Some of my recent posts had been written in Org mode already, but had been exported to HTML for publication as per my previous post on blogging. Those were easy to convert, and required only minor edits. Once it was clear that the concept would work, I wrote a script that did a decent first pass of transforming the existing articles from Markdown to Org using Pandoc, and then fixed the remaining doodahs manually. You can see my hacky conversion script in listing 5.

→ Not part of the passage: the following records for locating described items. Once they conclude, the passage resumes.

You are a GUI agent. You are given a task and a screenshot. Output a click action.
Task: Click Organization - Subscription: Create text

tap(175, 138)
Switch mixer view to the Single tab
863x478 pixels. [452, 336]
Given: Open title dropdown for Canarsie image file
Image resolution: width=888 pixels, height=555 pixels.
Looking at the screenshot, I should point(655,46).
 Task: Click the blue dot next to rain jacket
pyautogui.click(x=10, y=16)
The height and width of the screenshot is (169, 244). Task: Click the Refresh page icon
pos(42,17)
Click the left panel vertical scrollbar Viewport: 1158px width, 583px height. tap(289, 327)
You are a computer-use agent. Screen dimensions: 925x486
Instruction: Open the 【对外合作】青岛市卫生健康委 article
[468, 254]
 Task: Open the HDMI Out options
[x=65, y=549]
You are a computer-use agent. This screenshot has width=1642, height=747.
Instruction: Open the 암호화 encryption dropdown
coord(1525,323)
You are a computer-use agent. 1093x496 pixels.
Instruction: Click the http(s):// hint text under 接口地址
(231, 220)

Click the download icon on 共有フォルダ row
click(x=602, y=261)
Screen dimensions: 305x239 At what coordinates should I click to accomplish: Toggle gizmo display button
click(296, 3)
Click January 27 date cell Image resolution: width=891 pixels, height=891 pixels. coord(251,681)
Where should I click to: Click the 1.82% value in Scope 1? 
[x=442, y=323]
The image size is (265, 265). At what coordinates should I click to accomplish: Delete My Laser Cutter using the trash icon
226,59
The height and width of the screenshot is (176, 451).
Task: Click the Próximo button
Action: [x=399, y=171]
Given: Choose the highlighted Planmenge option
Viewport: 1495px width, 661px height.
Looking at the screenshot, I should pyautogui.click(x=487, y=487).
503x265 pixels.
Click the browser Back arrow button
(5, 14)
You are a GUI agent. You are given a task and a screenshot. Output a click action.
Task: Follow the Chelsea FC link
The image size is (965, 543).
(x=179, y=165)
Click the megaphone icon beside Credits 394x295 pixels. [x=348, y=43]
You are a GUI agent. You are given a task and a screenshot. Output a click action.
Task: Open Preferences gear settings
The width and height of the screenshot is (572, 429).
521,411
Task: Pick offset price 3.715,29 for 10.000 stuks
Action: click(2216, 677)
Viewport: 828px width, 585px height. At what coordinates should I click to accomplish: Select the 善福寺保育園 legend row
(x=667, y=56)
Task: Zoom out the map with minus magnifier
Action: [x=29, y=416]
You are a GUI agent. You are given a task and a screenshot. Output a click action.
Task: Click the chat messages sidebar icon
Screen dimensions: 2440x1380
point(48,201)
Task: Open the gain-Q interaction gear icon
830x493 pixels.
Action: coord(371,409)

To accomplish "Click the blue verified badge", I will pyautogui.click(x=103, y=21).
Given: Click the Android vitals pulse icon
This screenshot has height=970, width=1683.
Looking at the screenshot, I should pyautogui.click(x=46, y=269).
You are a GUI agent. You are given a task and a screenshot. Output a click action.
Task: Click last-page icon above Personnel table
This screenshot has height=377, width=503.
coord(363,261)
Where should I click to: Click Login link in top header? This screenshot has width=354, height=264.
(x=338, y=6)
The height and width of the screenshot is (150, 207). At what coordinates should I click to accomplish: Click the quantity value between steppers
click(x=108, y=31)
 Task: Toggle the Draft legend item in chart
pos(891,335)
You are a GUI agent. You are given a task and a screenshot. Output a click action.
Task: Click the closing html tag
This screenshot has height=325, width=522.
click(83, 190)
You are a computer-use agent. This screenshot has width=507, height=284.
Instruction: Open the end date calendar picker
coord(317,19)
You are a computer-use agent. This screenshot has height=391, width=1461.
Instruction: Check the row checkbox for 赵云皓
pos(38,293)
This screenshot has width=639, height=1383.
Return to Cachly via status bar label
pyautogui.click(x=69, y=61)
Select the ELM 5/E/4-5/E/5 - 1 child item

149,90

Listing 5: Rough conversion from Jekyll-style Markdown-with-YAML-frontmatter to Org

function md2org --description 'Convert .md blog post to Org'
        for file in $argv
                set year (echo $file | cut -d- -f1)
                set date (echo $file | cut -d- -f1-3)
                set slug (echo $file | cut -d- -f4- | cut -d. -f1)

                mkdir -p ~/blog/articles/$year
                set f ~/blog/articles/$year/$slug.org

                echo "#+"(grep -m 1 '^title:' $file) > $f
                echo "#+date: $date" >> $f

                if set abstract (grep -m 1 '^abstract:' $file)
                        set abstract (echo $abstract | sed 's/abstract: //')
                        echo "#+begin_abstract" >> $f
                        echo $abstract >> $f
                        echo "#+end_abstract" >> $f
                end

                if set tags (grep -m 1 '^tags:' $file)
                        set tags (sed 's/tags: //' | tr -d '[,]')
                        for tag in $tags
                                echo "#+index: $tag" >> $f
                        end
                end

                echo >> $f

                sed '/^---$/,/^---$/d' $file \
                | pandoc --no-highlight \
                -f markdown+backtick_code_blocks+fenced_code_attributes \
                -t org \
                >> $f

                echo $year -- $date -- $slug
        end
end

Preview. One of the nice things Jekyll provided was a web server, so you could preview things in a browser properly. In this new solution I've been using Python's SimpleHTTPServer instead. I cd into the blog directory in a Terminal window and issue the following command, which serves files from the current directory as a web site.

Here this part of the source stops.